This NB is visualizing the aligned and averaged Inputs/NAPs  
To this end we perform:
- visualization of GradNAvAI (gradient-weighted normalized averaging of aligned inputs), which is basically a GradNAP o the input
- clustering of GradNAPs in each layer for phonemes and graphemes respectively
- ERP curves of filters of highest activation (GradNAPs as line plots)
- featurevis(AM) for the filters of the ERP approach (maybe sets of neurons?)

In [1]:
import sys
import numpy as np
import pickle
import matplotlib as mpl
import matplotlib.pyplot as plt
import matplotlib.gridspec as gridspec
from sklearn.cluster import AgglomerativeClustering
from sklearn.metrics.pairwise import pairwise_distances
from scipy.cluster import hierarchy
from sklearn.metrics import silhouette_score

import time
import os
import copy
import string
char_list = list(" '" + string.ascii_lowercase + '12 ')

def absmax(nd_array):
    a = np.max(np.abs(nd_array))
    return((-a,a))

def elapsed_time(t_start,unit):
    t_end = time.time()
    d = t_end - t_start
    if(unit=='min'):
        d /= 60
    elif(unit=='h'):
        d /= 3600
    print('%.2f '%d, unit + ' elapsed',sep='')

In [2]:
data_dir = "/data/asr_introspection/"

with open(data_dir + "vocabularies.pkl", "rb") as input_file:
    graphemes_list, phonemes_list, _ = pickle.load(input_file)
joint_list = graphemes_list + phonemes_list

In [3]:
# compute averages from one or multiple files
with open(data_dir + 'summation_abs_actxgrad_all_noblank.pkl', 'rb') as input_file:
    summation, n_samples = pickle.load(input_file)

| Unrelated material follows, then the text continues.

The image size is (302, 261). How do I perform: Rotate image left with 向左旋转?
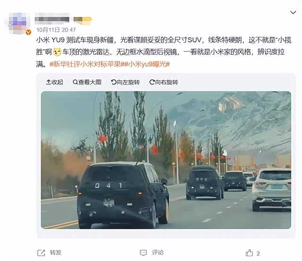126,82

# normalizer (average acts/grads over all characters (only chars!))
# should be similar to the blank label results <- check that
normalizer = copy.deepcopy(summation)
for layer_id in range(12):
    for value_set in ['acts','grads']:
        normalizer[layer_id][value_set] = np.sum(summation[layer_id][value_set][:27,:,:],0)/np.sum(n_samples[:27])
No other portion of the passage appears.